[The data]

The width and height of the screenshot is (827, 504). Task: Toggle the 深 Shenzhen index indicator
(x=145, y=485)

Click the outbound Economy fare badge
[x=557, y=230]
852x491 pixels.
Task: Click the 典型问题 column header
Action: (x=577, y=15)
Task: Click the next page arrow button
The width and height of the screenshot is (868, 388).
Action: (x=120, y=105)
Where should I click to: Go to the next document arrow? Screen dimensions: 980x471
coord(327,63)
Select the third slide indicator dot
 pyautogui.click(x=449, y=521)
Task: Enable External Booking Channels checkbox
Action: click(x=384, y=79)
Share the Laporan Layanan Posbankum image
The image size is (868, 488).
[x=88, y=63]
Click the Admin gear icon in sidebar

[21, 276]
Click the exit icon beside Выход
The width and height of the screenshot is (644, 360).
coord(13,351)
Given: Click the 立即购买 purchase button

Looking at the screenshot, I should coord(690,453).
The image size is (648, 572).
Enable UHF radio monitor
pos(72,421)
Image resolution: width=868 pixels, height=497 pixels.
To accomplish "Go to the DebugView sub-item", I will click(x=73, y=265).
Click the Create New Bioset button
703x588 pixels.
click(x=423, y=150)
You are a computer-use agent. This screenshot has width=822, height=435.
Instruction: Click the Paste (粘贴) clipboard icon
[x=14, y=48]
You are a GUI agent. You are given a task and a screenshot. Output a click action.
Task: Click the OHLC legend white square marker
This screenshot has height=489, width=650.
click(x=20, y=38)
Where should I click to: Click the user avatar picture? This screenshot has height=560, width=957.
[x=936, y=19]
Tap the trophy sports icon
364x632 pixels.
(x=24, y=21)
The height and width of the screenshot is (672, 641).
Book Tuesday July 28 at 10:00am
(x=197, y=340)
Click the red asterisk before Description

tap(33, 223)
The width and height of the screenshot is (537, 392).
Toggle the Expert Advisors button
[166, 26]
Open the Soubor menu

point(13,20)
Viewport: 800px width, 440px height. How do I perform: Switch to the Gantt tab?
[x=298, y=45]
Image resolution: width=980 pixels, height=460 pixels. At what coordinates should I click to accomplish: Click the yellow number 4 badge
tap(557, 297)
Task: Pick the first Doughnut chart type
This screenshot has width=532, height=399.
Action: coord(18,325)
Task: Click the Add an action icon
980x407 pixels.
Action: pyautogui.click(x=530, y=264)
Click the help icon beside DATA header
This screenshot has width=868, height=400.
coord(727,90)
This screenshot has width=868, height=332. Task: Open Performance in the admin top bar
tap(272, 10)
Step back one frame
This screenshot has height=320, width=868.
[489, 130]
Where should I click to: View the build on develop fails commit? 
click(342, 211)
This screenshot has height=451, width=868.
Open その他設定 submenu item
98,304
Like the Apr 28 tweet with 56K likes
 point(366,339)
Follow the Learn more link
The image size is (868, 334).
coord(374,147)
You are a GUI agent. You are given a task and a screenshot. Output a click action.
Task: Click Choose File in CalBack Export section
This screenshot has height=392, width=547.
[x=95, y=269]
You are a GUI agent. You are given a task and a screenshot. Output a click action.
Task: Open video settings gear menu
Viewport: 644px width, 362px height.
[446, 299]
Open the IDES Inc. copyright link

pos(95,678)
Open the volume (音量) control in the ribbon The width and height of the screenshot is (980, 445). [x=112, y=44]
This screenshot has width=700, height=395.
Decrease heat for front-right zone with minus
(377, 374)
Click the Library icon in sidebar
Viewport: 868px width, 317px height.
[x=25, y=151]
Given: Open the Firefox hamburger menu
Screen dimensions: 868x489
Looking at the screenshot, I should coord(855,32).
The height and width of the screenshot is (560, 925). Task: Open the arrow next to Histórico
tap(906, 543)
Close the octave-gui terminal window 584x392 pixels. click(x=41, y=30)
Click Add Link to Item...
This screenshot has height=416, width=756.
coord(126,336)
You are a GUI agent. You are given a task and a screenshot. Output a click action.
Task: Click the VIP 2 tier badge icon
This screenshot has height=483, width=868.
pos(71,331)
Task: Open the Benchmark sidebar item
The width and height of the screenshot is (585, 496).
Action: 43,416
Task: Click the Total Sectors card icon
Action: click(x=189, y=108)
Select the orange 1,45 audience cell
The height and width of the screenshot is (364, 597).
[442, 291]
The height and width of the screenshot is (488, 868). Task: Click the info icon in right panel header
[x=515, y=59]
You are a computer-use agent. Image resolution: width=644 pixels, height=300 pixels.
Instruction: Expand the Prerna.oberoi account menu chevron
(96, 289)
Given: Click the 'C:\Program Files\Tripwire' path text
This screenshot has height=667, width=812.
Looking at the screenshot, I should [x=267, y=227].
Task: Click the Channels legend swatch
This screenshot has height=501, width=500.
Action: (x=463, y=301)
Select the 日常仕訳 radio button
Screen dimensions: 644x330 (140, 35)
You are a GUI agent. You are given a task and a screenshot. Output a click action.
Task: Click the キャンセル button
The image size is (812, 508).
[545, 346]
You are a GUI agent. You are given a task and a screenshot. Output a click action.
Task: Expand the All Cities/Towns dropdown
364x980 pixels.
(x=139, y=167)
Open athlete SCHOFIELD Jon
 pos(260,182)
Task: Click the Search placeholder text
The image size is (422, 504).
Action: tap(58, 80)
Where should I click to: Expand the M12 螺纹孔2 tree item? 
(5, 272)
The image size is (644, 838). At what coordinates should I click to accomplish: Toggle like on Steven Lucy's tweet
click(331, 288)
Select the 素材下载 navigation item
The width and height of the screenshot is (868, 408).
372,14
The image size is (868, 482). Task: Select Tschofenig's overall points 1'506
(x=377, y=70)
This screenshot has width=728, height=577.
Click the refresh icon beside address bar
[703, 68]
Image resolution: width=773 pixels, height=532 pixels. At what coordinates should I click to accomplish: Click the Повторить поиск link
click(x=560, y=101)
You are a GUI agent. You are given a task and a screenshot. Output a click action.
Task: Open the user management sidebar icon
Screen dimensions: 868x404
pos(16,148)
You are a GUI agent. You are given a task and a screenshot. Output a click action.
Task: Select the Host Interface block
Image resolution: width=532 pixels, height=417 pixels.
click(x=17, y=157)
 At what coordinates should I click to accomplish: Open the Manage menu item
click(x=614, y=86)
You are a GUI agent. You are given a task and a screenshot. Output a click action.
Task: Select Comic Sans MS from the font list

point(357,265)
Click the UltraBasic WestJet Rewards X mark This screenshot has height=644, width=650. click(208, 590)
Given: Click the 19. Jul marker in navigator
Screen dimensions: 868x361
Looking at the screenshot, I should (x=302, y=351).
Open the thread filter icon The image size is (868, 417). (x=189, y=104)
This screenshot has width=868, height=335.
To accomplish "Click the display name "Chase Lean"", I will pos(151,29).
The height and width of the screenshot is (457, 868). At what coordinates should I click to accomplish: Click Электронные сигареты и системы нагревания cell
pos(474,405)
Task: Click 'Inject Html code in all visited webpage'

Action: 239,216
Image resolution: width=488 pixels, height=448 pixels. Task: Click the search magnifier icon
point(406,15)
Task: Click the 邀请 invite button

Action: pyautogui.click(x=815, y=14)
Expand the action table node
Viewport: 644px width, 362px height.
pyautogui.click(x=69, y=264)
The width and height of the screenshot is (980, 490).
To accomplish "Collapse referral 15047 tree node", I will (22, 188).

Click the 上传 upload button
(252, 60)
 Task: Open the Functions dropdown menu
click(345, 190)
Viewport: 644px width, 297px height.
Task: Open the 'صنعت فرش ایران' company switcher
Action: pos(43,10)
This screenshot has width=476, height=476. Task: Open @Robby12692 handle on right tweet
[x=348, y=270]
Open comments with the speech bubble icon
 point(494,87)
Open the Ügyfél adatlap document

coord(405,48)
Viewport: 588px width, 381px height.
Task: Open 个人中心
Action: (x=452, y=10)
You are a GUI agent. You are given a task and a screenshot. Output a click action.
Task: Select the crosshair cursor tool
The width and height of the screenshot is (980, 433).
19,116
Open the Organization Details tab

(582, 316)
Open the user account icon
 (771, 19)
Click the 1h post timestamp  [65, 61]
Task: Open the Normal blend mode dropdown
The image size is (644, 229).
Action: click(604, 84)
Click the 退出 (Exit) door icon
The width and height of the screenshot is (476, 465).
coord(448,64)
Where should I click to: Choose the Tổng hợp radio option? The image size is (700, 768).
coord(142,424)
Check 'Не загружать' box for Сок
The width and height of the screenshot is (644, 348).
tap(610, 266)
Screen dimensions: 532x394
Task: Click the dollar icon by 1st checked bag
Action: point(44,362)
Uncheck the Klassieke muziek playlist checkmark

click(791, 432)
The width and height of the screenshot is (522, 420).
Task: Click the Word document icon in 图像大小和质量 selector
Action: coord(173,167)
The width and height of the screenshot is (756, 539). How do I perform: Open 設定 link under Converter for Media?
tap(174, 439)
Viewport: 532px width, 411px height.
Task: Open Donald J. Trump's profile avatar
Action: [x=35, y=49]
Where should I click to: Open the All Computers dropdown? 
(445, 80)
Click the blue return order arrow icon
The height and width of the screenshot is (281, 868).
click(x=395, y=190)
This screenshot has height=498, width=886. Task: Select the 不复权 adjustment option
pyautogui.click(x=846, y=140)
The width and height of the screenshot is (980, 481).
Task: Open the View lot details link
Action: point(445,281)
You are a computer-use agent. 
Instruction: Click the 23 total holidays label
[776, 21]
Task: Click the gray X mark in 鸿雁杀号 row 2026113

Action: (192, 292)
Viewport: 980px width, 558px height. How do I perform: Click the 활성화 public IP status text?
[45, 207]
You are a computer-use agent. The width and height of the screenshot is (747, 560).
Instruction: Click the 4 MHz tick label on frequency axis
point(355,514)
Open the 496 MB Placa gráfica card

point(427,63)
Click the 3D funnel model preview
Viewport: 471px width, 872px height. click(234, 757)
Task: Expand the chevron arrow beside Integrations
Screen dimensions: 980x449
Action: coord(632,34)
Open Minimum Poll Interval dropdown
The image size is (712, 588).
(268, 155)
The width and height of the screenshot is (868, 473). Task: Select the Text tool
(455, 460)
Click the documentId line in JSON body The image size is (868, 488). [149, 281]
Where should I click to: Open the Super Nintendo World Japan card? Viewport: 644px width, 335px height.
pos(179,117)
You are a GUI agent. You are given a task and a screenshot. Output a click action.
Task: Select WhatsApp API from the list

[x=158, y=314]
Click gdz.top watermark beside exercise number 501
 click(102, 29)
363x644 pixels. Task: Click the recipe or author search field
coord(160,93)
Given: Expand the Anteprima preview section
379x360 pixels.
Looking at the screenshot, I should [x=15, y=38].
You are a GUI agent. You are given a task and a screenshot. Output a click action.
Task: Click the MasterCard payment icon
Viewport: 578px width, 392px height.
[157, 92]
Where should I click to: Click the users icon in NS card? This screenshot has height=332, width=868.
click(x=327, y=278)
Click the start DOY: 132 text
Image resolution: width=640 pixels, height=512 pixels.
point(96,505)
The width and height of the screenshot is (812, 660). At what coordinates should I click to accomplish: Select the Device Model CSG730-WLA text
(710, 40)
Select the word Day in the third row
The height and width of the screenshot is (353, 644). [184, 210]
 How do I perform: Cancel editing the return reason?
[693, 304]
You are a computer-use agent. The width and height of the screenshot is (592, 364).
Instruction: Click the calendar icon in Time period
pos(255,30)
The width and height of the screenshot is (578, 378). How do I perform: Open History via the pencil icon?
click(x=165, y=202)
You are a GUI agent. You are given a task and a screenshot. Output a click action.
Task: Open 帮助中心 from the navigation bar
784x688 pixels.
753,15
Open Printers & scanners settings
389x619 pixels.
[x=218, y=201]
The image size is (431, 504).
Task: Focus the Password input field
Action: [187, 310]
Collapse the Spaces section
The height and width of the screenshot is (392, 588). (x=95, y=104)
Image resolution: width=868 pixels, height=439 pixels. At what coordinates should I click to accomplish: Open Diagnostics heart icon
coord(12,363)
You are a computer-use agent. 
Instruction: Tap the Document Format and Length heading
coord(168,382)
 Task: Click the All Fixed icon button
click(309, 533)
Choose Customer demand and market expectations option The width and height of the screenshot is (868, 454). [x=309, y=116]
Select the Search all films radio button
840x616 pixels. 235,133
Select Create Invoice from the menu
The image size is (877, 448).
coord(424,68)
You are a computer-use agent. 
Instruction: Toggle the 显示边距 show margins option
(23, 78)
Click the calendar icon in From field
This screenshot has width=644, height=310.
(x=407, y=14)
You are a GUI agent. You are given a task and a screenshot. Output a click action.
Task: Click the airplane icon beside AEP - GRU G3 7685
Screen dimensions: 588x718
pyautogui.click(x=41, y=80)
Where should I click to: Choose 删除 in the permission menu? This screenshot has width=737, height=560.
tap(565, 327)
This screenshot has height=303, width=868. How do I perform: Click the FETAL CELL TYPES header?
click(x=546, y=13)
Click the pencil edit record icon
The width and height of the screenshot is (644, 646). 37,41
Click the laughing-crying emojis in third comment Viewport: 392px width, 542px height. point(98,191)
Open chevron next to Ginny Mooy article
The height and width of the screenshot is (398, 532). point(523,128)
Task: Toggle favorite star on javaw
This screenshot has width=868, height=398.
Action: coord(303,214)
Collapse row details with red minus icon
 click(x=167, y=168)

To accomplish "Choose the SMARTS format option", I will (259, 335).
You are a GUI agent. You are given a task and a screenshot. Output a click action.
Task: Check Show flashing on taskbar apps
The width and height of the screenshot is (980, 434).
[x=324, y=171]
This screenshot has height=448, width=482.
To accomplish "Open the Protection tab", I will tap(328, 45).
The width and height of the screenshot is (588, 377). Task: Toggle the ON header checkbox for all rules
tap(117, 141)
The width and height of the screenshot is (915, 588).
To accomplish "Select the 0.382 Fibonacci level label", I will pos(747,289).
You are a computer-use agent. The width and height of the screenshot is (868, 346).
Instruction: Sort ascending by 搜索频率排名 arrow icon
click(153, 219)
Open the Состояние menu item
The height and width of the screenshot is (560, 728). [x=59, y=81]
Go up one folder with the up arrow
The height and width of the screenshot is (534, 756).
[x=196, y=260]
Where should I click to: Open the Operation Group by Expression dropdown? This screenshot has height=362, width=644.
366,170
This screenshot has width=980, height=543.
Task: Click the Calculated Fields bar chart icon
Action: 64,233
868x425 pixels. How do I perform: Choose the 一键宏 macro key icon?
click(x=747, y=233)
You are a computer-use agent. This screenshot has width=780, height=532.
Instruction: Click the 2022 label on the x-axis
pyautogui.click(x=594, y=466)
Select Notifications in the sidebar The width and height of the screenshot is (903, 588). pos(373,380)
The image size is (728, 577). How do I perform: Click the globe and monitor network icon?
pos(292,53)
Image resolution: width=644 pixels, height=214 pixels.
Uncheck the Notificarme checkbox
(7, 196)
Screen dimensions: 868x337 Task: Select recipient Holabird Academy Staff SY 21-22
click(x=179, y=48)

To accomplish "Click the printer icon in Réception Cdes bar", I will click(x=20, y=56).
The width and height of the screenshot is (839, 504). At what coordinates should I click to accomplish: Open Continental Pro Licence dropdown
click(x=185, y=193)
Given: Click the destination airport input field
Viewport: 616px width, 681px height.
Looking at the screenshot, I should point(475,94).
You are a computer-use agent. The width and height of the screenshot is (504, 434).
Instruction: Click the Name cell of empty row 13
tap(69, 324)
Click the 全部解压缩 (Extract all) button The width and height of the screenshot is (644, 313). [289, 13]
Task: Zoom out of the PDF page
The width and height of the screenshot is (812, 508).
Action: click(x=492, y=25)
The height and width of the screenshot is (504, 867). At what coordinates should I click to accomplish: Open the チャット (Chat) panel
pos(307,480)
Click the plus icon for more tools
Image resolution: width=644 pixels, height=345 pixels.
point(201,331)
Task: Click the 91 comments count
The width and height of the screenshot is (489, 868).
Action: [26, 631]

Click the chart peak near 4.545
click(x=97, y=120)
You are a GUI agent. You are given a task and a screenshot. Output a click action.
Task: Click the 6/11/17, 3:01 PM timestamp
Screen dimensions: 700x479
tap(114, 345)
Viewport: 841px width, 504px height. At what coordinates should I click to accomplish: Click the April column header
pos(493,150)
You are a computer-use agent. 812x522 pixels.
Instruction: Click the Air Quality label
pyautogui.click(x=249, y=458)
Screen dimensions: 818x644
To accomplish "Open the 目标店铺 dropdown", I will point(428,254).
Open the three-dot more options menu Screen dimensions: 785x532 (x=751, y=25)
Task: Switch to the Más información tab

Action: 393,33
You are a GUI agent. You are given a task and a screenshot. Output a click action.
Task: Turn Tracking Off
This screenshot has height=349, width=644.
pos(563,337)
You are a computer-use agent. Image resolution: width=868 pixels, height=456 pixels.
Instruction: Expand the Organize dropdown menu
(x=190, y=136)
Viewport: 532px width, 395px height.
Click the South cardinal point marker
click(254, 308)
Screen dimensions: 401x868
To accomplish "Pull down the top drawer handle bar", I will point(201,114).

[/The data]

Where does the word "navigation" occur in the data? Copy every line that has it.

Select the 素材下载 navigation item
Task: Open 帮助中心 from the navigation bar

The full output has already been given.